초록
구조와 용해도가 다른 4종류의 다당류(옥수수전분, 쌀전분, 고구마전분 및 셀룰로오스)내의 1차 alcohol group을 $25^{\circ}C$에서 2,2,6,6-tetramethyl-1-piperidine oxoammunium (TEMPO)을 사용하여 carboxyl group으로 산화, 전환하였다. TEMPO/bromite 촉매를 이용한 산화반응계에서 최적 pH, TEMPO함량 및 NaBr 함량은 각각 $10.5{\sim}11.0$, 10 mmol/mol of primary alcohol, 0.49 mol/mol primary alcohol이였으며, 반응 최적조건하에서의 산화율은 4종류의 다당류 모두 90%이상이였다. 산화반응은 다당류의 물에 대한 용해도를 매우 증가시켰는 바, 물에 불용성인 셀룰로오스의 경우 산화에 의하여 8.42% (w/v)로 증가되었으며, 옥수수전분, 쌀전분 및 고구마전분과 같이 물에 거의 불용성인(0.10% (w/v) 이하) 다당류들도 약 45% (w/v) 수준으로 물에 대한 용해도가 증가하였다. 또한 본 실험에서의 산화공정에 의하여 제조된 산화물질은 $Ca^{2+}$이온과의 겔 형성능을 갖게됨을 확인하였는 바, 각종 gum, gel 및 film의 새로운 소재로 활용될 수 있을 것으로 기대되었다.

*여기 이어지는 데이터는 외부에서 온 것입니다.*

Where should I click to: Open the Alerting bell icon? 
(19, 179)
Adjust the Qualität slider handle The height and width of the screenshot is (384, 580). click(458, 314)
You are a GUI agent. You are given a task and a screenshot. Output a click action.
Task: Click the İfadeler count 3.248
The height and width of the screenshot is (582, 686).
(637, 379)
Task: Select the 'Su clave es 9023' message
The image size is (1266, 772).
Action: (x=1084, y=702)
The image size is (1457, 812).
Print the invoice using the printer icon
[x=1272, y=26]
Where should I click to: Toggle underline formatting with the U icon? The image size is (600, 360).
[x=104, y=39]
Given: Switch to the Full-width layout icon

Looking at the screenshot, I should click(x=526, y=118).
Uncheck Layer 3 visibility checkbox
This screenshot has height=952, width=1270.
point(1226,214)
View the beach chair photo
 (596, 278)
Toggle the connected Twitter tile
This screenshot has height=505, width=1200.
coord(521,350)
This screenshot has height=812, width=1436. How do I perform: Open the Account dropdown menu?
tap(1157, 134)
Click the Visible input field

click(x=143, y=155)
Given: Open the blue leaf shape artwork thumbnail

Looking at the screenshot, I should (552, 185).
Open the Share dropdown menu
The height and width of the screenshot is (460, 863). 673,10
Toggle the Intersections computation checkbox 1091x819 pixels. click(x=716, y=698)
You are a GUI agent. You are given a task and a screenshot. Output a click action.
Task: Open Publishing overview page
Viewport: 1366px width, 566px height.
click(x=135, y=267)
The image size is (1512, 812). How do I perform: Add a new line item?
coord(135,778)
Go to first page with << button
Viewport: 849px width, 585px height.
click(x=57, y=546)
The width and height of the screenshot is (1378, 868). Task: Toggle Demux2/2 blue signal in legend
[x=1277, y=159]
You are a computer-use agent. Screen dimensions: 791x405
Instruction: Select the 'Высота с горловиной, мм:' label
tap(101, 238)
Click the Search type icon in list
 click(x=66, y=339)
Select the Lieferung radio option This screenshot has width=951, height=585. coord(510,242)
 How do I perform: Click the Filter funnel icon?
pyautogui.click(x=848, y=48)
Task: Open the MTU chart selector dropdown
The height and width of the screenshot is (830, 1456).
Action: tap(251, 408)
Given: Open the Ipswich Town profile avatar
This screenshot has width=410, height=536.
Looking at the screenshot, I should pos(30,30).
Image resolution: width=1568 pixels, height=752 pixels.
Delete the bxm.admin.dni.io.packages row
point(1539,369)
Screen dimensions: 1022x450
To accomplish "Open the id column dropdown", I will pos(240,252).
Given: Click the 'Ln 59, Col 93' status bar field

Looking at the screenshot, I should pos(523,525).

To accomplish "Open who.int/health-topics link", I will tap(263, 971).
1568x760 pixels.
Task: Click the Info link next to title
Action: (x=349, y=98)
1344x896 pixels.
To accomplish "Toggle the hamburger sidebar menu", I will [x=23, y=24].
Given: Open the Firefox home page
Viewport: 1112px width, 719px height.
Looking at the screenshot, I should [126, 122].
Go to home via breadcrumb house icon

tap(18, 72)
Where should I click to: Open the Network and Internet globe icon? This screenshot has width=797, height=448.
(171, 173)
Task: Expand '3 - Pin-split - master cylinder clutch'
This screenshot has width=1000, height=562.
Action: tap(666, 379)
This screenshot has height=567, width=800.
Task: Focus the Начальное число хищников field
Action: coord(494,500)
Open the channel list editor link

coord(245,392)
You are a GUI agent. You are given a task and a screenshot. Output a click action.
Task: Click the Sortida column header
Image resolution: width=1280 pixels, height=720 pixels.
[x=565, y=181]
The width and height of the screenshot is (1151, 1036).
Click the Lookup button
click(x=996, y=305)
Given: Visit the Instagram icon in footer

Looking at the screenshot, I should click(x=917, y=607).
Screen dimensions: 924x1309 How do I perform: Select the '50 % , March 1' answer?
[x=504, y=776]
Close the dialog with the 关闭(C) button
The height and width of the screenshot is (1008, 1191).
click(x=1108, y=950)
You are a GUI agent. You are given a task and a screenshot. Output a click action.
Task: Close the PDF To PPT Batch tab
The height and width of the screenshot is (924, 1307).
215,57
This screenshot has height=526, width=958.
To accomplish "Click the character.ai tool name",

The primary alcohol groups of four kinds of polysaccharides (com starch, rice starch, sweet potato starch, and cellulose), with different structures and water solubilities, were oxidized to carboxyl groups using 2,2,6,6-tetramethyl-1-piperidine oxoammonium ion (TEMPO) at $25^{\circ}C$. The optimum pH, TEMPO content, and NaBr content for the TEMPO/hypobromite-catalyzed oxidation of the polysaccharides were $10.5{\sim}11.0$, 10 mmol/mol primary alcohol, and 0.49 mmol/mol primary alcohol, respectively. The oxidation degree for the primary alcohol group was more than 90% for all four kinds of the polysaccharides. The oxidation process greatly increased the water solubility of the polysaccharides. Water-insoluble polysaccharide such as cellulose became water-soluble to the extent of 8.42% (w/v). And also, the polysaccharides with very low water solubility (less than 0.10% (w/v)) such as com starch, rice starch, and sweet potato starch had high water solubility of approximately 45%(w/v). The gel-forming abilities with calcium ion were determined. The oxidized polysaccharides are new anionic polymers with unique structures that could have application as gums, gels, and films.